Van Putte Bart P, Kesecioglu Jozef, Hendriks Jeroen M H, Persy Veerle P, van Marck Erik, Van Schil Paul E Y, De Broe Marc E
Department of Thoracic and Vascular Surgery, University Hospital Antwerp, Antwerp, Belgium.
Crit Care. 2005 Feb;9(1):R1-8. doi: 10.1186/cc2992. Epub 2004 Nov 10.
Beside lung transplantation, cardiopulmonary bypass, isolated lung perfusion and sleeve resection result in serious pulmonary ischemia-reperfusion injury, clinically known as acute respiratory distress syndrome. Very little is known about cells infiltrating the lung during ischemia-reperfusion. Therefore, a model of warm ischemia-reperfusion injury was applied to differentiate cellular infiltrates and to quantify tissue damage.
Fifty rats were randomized into eight groups. Five groups underwent warm ischemia for 60 min followed by 30 min and 1-4 hours of warm reperfusion. An additional group was flushed with the use of isolated lung perfusion after 4 hours of reperfusion. One of two sham groups was also flushed. Neutrophils and oedema were investigated by using samples processed with hematoxylin/eosin stain at a magnification of x500. Immunohistochemistry with antibody ED-1 (magnification x250) and antibody 1F4 (magnification x400) was applied to visualize macrophages and T cells. TdT-mediated dUTP nick end labelling was used for detecting apoptosis. Statistical significance was accepted at P < 0.05.
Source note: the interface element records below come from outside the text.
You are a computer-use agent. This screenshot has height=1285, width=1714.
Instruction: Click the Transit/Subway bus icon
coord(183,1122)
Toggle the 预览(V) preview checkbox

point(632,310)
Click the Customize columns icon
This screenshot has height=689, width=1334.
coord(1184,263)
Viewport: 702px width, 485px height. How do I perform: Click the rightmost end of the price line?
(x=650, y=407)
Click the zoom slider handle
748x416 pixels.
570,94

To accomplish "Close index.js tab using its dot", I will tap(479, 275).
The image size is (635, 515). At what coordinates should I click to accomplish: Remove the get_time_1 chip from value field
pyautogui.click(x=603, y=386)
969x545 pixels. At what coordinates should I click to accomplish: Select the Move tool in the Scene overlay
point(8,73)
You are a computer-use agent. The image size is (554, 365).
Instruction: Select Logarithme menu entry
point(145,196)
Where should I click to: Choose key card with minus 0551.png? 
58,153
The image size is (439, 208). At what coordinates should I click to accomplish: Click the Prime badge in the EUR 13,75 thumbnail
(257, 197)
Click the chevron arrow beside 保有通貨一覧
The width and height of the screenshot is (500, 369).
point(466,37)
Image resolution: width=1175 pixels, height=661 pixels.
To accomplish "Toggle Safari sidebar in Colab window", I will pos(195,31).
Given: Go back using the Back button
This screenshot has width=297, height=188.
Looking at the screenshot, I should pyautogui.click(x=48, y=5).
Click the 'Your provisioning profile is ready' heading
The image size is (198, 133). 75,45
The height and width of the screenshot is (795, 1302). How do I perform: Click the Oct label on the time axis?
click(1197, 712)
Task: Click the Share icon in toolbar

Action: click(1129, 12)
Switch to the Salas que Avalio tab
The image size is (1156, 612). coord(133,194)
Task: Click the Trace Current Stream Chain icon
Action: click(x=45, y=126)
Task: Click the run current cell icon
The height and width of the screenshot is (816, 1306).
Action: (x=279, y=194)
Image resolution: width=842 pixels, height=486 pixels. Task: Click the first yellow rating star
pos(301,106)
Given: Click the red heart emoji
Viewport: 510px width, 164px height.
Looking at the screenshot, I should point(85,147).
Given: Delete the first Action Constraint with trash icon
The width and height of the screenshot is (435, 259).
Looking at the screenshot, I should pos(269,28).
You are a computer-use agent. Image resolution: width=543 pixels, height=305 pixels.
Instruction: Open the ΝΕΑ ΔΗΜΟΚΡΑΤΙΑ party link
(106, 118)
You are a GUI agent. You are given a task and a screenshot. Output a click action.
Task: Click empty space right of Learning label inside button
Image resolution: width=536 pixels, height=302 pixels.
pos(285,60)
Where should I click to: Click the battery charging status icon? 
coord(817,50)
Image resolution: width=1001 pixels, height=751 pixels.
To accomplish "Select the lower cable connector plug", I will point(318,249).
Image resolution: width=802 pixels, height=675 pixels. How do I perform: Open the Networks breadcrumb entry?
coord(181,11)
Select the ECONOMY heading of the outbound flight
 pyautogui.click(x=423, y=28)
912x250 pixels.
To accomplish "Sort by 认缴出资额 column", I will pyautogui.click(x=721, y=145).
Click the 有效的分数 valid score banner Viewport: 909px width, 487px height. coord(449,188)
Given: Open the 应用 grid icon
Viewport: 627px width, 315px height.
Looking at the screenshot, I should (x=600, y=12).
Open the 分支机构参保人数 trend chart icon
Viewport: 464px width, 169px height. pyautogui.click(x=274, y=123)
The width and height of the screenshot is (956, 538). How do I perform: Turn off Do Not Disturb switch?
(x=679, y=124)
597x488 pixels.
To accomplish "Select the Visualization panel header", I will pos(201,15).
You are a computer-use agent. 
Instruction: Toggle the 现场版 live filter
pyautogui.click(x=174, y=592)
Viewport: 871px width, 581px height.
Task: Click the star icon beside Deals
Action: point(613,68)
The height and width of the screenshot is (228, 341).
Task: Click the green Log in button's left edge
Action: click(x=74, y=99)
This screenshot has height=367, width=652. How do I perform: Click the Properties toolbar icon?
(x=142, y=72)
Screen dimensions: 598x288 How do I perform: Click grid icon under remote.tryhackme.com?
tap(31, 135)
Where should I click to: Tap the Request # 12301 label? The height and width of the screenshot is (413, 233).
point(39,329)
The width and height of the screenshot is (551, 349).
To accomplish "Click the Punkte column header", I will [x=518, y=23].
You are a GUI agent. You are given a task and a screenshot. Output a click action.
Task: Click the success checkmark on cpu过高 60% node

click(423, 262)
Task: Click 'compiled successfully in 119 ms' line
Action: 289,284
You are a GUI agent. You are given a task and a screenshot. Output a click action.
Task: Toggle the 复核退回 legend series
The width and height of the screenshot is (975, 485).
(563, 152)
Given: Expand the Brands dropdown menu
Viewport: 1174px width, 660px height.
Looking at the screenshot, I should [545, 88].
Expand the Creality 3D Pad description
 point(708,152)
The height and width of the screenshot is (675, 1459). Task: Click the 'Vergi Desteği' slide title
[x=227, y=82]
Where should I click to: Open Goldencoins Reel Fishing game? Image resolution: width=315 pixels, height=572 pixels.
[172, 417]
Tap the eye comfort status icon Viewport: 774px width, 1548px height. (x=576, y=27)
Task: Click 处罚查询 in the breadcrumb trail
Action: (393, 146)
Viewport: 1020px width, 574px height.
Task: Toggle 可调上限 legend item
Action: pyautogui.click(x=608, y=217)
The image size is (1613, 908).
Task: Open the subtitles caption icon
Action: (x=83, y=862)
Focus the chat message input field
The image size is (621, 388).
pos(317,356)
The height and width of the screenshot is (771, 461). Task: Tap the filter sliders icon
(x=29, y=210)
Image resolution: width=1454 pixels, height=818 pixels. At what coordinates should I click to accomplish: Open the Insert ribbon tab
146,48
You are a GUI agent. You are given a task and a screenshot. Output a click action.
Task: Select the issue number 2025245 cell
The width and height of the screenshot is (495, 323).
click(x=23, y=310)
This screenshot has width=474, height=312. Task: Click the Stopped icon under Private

Neutrophils were increased after 30 min until 4 hours of reperfusion as well as after flushing. A doubling in number of macrophages and a fourfold increase in T cells were observed after 30 min until 1 and 2 hours of reperfusion, respectively. Apoptosis with significant oedema in the absence of necrosis was seen after 30 min to 4 hours of reperfusion.
After warm ischemia-reperfusion a significant increase in infiltration of neutrophils, T cells and macrophages was observed. This study showed apoptosis with serious oedema in the absence of necrosis after all periods of reperfusion.
除肺移植外,体外循环、单肺灌注及袖状切除术均可导致严重的肺缺血-再灌注损伤,临床上称为急性呼吸窘迫综合征。目前对于缺血-再灌注期间浸润肺组织的细胞了解甚少。因此,应用温缺血-再灌注损伤模型来区分细胞浸润并量化组织损伤。
将50只大鼠随机分为8组。5组进行60分钟的温缺血,随后进行30分钟以及1 - 4小时的温再灌注。另外一组在再灌注4小时后采用单肺灌注进行冲洗。两个假手术组中的一组也进行冲洗。使用苏木精/伊红染色处理样本,在500倍放大倍数下观察中性粒细胞和水肿情况。应用抗ED-1抗体(250倍放大倍数)和抗1F4抗体(400倍放大倍数)进行免疫组织化学染色,以观察巨噬细胞和T细胞。采用TdT介导的dUTP缺口末端标记法检测细胞凋亡。P < 0.05时具有统计学意义。
再灌注30分钟至4小时以及冲洗后中性粒细胞数量增加。再灌注30分钟至1小时和2小时后,分别观察到巨噬细胞数量增加一倍和T细胞数量增加四倍。再灌注30分钟至4小时后可见细胞凋亡伴明显水肿,但无坏死。
温缺血-再灌注后,观察到中性粒细胞、T细胞和巨噬细胞浸润显著增加。本研究显示,在所有再灌注时间段后均出现细胞凋亡伴严重水肿,但无坏死。